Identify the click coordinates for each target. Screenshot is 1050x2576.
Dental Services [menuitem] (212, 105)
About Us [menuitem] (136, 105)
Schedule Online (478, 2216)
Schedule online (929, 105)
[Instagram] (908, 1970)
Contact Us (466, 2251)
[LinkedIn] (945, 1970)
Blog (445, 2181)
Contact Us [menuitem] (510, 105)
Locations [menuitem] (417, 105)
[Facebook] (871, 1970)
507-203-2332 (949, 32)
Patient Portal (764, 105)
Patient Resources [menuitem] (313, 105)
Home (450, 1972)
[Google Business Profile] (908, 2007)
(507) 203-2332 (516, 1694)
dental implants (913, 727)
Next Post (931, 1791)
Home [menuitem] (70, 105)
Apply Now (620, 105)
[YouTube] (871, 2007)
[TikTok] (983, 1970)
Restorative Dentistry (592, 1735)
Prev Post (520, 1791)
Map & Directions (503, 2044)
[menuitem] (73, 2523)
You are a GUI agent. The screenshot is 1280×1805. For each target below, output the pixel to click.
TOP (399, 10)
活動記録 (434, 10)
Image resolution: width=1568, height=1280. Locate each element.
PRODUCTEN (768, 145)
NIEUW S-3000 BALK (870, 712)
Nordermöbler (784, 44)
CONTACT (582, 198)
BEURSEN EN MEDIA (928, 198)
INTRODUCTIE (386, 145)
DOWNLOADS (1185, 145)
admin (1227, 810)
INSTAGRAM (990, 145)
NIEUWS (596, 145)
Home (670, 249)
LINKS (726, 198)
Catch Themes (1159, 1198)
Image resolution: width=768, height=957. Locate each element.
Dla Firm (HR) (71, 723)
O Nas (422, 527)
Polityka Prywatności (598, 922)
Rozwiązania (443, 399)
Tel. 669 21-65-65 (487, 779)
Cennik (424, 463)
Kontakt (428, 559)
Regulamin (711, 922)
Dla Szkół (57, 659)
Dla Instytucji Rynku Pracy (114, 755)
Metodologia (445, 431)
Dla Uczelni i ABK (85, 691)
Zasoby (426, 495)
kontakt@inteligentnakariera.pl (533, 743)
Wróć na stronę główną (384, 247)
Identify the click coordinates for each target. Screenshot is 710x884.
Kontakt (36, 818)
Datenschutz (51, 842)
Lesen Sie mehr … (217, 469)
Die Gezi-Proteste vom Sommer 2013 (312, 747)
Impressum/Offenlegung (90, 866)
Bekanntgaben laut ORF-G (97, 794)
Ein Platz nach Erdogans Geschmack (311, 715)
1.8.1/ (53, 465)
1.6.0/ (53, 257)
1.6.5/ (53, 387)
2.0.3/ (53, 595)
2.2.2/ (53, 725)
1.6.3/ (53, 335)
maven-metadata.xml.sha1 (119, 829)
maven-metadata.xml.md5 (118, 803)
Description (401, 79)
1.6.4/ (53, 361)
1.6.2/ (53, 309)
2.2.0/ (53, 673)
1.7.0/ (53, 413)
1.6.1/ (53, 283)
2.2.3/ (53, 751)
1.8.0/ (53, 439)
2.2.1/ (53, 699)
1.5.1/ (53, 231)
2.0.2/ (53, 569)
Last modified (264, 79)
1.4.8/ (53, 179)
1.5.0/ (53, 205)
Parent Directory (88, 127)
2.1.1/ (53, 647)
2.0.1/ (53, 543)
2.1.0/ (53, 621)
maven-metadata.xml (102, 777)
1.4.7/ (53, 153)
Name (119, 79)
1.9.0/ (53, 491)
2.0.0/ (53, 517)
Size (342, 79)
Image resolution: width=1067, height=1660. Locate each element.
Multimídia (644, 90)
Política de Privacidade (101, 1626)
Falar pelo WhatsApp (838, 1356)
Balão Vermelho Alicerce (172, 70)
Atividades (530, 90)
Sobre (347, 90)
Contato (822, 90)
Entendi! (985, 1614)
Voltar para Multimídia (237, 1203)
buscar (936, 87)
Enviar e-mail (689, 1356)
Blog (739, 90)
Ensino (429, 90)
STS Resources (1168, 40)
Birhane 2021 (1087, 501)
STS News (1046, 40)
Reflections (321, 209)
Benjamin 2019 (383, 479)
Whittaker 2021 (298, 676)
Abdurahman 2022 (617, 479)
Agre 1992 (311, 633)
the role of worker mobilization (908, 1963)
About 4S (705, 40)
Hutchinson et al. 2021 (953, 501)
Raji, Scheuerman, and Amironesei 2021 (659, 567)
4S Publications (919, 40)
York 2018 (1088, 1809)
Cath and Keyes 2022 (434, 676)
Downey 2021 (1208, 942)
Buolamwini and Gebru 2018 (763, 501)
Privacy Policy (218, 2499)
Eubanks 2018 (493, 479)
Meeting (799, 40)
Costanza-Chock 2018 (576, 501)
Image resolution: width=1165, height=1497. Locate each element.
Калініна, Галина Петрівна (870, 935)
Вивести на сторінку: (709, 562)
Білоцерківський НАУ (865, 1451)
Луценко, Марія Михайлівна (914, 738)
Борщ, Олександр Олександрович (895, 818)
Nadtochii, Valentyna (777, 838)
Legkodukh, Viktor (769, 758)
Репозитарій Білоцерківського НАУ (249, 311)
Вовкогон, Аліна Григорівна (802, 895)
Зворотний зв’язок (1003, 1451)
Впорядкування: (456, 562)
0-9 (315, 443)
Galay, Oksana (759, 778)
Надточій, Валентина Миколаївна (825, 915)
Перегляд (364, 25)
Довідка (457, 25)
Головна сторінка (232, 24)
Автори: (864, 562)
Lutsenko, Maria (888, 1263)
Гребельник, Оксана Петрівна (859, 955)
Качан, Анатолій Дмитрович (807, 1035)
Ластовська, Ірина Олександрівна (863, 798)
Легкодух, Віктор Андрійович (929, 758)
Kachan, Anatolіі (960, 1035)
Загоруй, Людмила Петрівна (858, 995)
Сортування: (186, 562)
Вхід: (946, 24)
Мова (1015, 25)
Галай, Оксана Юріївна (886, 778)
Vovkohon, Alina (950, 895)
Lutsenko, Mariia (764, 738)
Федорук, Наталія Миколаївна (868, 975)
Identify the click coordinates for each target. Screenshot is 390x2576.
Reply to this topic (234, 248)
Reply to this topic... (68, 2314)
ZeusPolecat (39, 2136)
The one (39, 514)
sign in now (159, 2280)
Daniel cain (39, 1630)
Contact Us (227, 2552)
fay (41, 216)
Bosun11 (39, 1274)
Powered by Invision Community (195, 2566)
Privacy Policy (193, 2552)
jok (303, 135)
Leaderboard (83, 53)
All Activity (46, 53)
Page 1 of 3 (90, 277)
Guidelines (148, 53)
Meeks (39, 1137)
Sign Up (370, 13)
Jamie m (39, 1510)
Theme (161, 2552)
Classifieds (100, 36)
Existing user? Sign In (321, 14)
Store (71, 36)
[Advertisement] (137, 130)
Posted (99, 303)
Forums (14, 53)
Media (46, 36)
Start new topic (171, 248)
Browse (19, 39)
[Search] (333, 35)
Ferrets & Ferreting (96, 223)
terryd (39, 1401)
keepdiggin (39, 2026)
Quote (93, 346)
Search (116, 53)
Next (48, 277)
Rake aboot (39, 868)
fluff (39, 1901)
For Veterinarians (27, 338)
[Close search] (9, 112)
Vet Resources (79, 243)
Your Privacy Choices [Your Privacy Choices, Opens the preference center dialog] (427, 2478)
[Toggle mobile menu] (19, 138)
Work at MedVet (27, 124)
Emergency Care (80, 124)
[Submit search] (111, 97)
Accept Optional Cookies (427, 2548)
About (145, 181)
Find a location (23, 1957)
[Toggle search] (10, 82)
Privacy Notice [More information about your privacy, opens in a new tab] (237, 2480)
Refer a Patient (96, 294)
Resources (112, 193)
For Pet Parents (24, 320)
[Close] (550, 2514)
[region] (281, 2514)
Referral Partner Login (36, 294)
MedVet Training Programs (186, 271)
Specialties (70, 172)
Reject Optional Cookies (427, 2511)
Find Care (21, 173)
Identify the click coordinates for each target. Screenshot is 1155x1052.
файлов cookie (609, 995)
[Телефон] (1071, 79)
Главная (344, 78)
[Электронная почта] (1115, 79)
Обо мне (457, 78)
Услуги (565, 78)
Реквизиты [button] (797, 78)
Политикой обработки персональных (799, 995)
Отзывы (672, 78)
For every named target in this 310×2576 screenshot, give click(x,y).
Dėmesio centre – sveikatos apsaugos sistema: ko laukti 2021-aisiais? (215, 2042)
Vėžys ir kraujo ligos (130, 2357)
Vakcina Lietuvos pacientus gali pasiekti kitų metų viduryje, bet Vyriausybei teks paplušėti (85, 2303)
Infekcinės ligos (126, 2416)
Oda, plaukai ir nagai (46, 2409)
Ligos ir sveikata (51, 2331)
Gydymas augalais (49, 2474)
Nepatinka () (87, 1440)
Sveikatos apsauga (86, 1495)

+===+

▶ [WRITTEN TASK] Rewrite the listing from the line containing "BEURSEN EN MEDIA (928, 198)" up to and including the line containing "Ensino (429, 90)", replacing "Multimídia" with "Multimedia" and keeping everything else the same.

▶ [EXERCISE RESPONSE]
BEURSEN EN MEDIA (928, 198)
INTRODUCTIE (386, 145)
DOWNLOADS (1185, 145)
admin (1227, 810)
INSTAGRAM (990, 145)
NIEUWS (596, 145)
Home (670, 249)
LINKS (726, 198)
Catch Themes (1159, 1198)
Image resolution: width=768, height=957. Locate each element.
Dla Firm (HR) (71, 723)
O Nas (422, 527)
Polityka Prywatności (598, 922)
Rozwiązania (443, 399)
Tel. 669 21-65-65 (487, 779)
Cennik (424, 463)
Kontakt (428, 559)
Regulamin (711, 922)
Dla Szkół (57, 659)
Dla Instytucji Rynku Pracy (114, 755)
Metodologia (445, 431)
Dla Uczelni i ABK (85, 691)
Zasoby (426, 495)
kontakt@inteligentnakariera.pl (533, 743)
Wróć na stronę główną (384, 247)
Identify the click coordinates for each target. Screenshot is 710x884.
Kontakt (36, 818)
Datenschutz (51, 842)
Lesen Sie mehr … (217, 469)
Die Gezi-Proteste vom Sommer 2013 (312, 747)
Impressum/Offenlegung (90, 866)
Bekanntgaben laut ORF-G (97, 794)
Ein Platz nach Erdogans Geschmack (311, 715)
1.8.1/ (53, 465)
1.6.0/ (53, 257)
1.6.5/ (53, 387)
2.0.3/ (53, 595)
2.2.2/ (53, 725)
1.6.3/ (53, 335)
maven-metadata.xml.sha1 (119, 829)
maven-metadata.xml.md5 (118, 803)
Description (401, 79)
1.6.4/ (53, 361)
1.6.2/ (53, 309)
2.2.0/ (53, 673)
1.7.0/ (53, 413)
1.6.1/ (53, 283)
2.2.3/ (53, 751)
1.8.0/ (53, 439)
2.2.1/ (53, 699)
1.5.1/ (53, 231)
2.0.2/ (53, 569)
Last modified (264, 79)
1.4.8/ (53, 179)
1.5.0/ (53, 205)
Parent Directory (88, 127)
2.1.1/ (53, 647)
2.0.1/ (53, 543)
2.1.0/ (53, 621)
maven-metadata.xml (102, 777)
1.4.7/ (53, 153)
Name (119, 79)
1.9.0/ (53, 491)
2.0.0/ (53, 517)
Size (342, 79)
Image resolution: width=1067, height=1660. Locate each element.
Multimedia (644, 90)
Política de Privacidade (101, 1626)
Falar pelo WhatsApp (838, 1356)
Balão Vermelho Alicerce (172, 70)
Atividades (530, 90)
Sobre (347, 90)
Contato (822, 90)
Entendi! (985, 1614)
Voltar para Multimedia (237, 1203)
buscar (936, 87)
Enviar e-mail (689, 1356)
Blog (739, 90)
Ensino (429, 90)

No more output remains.